Council Watch: Seasons Change
The intricacies of city ordinances made the Four Seasons Residences the first residential property to get charged the parkland dedication fee, which requires developers to set aside space for parkland or fork over an equivalent amount of cash. Over protest from Council Member Beverly Griffith, the city asked the developers of the high-end ($300,000 to $3 million) condo project to cough up just $187,192 in fees -- a 93% reduction from the $2.6 million the property was originally slated to be charged.
The council debate centered on the importance of enforcing the parkland fee versus the social and environmental benefits of promoting residential space downtown. A 5-2 vote in favor of reducing the fee put encouraging downtown residences first. (Mayor Pro Tem Goodman sided with Griffith, who wanted the developer to pay the entire $2.6 million, in voting against the motion; Goodman's earlier substitute motion, voted down in another 5-2 split, would have required the developer to pay the cost of refurbishing the now-empty Palm Park pool, located a few blocks from the residence.)
"This is the first time that [we've] ever had to implement the parkland dedication ordinance in the downtown district," Parks Director Jesus Olivares told the council Thursday. "With the spirit that council has had in the previous years to attract development into the downtown area, staff felt that the amount was excessive in view of encouraging development downtown. We spoke to the developer and we came up with a recommendation." Olivares noted, though, that this was "not a recommendation that the developer agrees to."
The developers don't want to be charged anything at all, of course, claiming the fee ordinance is being arbitrarily applied to the Four Seasons development. "The current parkland dedication fee process is haphazard and is set up to catch only some, but not all residential development," said developer Art Carpenter. "This places a heavy burden on some and provides others with a free ride. A new system should be put in place that evenly and fairly places this responsibility on the shoulders of all residential developments."
After all, the parkland dedication fee never would have been charged if the property hadn't had to go through the subdivision process which triggers the fee. And the site never would have had to go through the subdivision process -- an unusual measure for a small downtown lot -- if the site's original plat hadn't restricted further development on the site to the office tower planned in 1983, precluding the residential tower that developers now want to build.

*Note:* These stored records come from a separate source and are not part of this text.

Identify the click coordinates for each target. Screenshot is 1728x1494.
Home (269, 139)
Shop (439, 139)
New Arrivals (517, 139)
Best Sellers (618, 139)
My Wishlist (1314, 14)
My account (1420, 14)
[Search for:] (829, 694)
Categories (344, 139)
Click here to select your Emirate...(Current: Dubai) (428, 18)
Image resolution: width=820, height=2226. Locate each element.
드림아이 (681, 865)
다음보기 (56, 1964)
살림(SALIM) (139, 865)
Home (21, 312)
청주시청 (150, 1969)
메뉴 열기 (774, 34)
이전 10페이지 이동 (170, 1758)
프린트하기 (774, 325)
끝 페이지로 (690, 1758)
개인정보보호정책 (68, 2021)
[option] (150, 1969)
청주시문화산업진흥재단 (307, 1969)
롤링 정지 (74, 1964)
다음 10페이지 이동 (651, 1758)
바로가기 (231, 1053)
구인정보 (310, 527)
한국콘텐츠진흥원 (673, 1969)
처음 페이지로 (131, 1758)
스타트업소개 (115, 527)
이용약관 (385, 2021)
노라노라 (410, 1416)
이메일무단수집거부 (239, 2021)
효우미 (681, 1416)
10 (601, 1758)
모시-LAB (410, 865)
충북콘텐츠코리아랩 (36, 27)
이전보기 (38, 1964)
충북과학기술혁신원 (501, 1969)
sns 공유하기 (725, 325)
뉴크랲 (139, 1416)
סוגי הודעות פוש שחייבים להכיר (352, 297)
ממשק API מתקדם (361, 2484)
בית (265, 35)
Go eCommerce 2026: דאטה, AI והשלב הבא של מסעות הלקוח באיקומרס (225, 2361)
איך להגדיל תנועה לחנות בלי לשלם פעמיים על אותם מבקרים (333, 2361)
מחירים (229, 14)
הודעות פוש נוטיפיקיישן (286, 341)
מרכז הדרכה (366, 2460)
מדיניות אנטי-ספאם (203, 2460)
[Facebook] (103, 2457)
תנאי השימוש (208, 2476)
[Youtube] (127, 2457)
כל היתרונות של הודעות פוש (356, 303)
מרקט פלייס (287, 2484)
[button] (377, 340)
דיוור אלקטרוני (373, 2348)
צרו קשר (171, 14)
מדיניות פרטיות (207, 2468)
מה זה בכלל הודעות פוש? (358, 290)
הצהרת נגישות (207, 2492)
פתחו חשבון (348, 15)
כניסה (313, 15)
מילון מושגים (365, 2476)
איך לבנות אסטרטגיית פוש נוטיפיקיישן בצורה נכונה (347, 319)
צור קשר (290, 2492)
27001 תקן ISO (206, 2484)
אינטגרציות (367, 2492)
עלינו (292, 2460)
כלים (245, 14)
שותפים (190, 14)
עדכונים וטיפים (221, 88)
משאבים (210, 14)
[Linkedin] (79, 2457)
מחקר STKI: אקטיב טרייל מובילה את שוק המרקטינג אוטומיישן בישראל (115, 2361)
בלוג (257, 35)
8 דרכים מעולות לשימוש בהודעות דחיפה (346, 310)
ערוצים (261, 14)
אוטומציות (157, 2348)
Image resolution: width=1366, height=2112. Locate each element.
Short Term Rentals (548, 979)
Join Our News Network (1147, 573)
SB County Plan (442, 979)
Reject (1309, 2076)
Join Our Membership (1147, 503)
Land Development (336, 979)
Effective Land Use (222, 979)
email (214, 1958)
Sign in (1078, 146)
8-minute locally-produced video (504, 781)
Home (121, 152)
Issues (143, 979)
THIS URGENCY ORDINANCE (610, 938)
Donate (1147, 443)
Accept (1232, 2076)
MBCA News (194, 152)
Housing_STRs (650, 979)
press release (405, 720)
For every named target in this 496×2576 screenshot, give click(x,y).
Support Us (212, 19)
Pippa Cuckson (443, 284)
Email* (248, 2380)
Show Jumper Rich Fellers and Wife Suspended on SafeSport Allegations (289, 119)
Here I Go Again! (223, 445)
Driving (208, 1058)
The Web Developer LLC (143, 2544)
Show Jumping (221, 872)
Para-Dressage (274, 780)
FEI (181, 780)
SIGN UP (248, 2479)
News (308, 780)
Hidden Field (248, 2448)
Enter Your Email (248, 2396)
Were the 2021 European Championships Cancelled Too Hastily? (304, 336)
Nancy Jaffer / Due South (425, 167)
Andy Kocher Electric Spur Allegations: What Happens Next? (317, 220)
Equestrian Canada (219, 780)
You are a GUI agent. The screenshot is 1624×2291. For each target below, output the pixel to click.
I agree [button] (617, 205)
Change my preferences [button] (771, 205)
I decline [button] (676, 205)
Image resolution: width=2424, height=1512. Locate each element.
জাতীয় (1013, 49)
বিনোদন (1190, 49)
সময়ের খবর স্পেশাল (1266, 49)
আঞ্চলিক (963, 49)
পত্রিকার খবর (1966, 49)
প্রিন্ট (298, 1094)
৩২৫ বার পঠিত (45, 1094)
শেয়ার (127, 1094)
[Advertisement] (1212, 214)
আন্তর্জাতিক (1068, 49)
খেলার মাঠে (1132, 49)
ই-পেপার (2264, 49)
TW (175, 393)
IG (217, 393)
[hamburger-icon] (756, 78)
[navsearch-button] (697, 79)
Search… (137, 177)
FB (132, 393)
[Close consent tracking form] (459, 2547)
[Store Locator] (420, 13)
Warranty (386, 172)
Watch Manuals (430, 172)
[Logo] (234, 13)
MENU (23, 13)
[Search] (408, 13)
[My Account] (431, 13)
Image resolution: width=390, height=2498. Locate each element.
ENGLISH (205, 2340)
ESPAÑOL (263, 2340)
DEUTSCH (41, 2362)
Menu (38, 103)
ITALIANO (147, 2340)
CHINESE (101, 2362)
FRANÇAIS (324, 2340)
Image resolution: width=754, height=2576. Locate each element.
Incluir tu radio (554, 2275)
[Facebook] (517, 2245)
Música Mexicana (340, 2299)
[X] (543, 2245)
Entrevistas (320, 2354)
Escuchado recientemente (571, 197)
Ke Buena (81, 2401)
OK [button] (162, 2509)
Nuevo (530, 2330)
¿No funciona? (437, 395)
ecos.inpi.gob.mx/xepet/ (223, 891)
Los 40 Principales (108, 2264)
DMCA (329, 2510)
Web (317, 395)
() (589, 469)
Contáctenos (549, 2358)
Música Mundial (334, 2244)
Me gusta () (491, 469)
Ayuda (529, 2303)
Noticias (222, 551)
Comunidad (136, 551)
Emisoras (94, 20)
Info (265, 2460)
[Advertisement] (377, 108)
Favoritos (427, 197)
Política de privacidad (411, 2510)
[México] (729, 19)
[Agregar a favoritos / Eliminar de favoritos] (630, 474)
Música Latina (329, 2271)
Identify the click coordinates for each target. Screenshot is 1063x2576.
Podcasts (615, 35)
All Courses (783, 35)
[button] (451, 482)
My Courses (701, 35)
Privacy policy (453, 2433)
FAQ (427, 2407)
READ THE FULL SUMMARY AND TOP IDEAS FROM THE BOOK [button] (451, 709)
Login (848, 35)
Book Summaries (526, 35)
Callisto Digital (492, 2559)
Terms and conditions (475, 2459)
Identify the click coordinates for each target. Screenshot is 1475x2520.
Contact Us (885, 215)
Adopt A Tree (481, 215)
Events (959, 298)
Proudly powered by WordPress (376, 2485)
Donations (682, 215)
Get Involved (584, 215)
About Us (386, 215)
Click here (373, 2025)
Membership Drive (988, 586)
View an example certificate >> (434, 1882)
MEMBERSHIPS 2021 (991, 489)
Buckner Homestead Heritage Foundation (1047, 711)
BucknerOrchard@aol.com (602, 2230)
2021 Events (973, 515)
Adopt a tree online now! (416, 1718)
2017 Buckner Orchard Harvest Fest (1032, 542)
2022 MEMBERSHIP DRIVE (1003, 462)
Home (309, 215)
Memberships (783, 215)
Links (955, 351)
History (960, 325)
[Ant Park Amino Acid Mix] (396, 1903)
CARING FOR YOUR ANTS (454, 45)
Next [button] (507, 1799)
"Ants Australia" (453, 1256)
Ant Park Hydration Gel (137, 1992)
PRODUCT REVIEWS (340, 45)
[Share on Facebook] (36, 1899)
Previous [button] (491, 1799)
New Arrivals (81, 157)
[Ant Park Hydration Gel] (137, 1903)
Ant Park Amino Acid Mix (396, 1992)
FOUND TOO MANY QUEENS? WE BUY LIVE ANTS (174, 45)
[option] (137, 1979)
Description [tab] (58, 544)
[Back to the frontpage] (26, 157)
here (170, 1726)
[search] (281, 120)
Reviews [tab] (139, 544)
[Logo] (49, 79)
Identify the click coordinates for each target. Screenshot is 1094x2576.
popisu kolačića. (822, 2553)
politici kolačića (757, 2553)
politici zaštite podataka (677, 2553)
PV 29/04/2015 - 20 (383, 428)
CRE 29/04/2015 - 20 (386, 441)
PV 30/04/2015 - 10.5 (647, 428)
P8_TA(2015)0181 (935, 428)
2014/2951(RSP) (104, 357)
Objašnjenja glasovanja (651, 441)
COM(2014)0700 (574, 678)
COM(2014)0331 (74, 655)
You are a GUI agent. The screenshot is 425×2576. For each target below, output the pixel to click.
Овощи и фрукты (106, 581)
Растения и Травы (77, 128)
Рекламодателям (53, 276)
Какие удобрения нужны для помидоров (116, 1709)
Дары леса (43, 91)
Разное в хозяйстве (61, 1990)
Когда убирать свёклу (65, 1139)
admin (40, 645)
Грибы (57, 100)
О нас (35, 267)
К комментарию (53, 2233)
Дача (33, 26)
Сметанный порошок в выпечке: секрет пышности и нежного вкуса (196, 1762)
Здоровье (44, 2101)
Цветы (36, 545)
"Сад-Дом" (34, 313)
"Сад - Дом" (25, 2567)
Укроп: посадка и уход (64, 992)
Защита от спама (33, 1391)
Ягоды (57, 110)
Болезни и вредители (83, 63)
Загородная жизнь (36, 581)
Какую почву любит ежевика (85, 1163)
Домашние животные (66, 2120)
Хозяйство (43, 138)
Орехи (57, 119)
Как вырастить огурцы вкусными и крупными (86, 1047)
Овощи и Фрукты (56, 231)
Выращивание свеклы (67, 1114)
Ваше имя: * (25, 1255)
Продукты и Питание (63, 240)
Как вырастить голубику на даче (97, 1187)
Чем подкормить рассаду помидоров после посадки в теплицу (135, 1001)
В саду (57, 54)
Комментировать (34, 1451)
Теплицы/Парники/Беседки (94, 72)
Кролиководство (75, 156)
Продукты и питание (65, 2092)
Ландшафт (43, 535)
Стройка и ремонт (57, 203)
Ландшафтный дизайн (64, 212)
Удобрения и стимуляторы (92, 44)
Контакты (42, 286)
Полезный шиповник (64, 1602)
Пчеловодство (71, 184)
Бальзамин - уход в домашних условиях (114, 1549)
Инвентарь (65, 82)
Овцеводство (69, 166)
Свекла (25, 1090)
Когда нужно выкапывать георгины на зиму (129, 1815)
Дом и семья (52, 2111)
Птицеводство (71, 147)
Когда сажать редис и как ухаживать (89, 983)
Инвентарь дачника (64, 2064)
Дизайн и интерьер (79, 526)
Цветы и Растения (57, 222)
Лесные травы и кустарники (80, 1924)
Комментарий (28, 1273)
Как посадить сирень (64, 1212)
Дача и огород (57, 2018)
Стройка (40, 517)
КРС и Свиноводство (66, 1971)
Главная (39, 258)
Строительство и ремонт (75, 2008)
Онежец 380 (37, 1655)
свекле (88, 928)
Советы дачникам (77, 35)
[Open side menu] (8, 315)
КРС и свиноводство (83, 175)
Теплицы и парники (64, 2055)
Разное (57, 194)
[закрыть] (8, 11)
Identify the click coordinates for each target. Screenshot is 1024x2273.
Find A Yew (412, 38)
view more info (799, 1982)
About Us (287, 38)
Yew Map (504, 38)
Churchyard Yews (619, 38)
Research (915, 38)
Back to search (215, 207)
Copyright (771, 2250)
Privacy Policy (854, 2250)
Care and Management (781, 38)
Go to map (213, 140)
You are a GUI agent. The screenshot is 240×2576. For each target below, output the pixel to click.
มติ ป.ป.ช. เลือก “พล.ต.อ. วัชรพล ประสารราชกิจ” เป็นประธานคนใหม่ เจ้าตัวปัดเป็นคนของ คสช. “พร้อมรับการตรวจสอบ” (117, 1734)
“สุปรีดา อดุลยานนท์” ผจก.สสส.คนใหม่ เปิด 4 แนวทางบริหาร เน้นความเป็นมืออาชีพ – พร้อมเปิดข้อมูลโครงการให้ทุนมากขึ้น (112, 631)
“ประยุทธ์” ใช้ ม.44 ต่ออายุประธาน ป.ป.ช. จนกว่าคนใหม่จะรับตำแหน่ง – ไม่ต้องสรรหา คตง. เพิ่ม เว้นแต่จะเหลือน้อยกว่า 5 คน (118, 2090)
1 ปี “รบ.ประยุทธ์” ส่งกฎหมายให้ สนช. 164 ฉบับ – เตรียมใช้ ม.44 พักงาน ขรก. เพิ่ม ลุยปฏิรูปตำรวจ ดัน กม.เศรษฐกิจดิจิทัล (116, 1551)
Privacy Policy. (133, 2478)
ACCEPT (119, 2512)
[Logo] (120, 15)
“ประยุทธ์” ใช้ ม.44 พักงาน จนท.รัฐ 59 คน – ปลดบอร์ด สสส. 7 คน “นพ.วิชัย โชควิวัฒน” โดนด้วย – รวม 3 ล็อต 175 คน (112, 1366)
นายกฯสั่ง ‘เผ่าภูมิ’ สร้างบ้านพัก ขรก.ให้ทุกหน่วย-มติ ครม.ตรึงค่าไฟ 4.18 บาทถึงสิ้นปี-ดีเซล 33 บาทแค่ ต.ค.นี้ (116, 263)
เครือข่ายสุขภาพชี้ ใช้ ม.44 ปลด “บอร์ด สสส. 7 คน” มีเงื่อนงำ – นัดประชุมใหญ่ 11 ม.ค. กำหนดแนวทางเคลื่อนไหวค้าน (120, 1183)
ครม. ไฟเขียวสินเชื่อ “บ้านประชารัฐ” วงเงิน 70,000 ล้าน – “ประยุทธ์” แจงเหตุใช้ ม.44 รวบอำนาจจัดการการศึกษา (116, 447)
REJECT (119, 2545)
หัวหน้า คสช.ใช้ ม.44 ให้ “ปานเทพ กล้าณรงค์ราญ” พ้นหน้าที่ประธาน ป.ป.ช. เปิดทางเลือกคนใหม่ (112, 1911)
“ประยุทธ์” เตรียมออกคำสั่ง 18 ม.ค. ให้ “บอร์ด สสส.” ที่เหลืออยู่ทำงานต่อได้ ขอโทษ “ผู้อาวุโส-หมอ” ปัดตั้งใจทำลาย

Though the council admitted that it's a Byzantine set of circumstances that led them to charge the fee, they were disinclined to let the developers wriggle free, noting that downtown parks could use the money.
Downtown "is a very urban setting, and we are trying to make it even more intensely urban," Goodman said. "What we're trying to do is incorporate greenery and pedestrian-friendly trails or corridors everywhere, so I cannot say waive the fee, even though I understand that Mr. Carpenter is probably the only person who ever has and who ever will be caught by this ordinance."
Road Work Ahead
Two other items passed on Thursday will address transportation issues in a world without light rail. The council voted on consent to commit matching dollars to local projects scheduled to be considered by the Texas Transportation Commission on Feb. 22. Though the amount of money the city can offer in matching dollars is likely a drop in the bucket for most any major transportation project, it may be enough to get the state to take proposed projects in Central Texas seriously. Projects that the TTC may be asked to help fund could include improvements to MoPac and Loyola Lane, though specifics were left out of the vote.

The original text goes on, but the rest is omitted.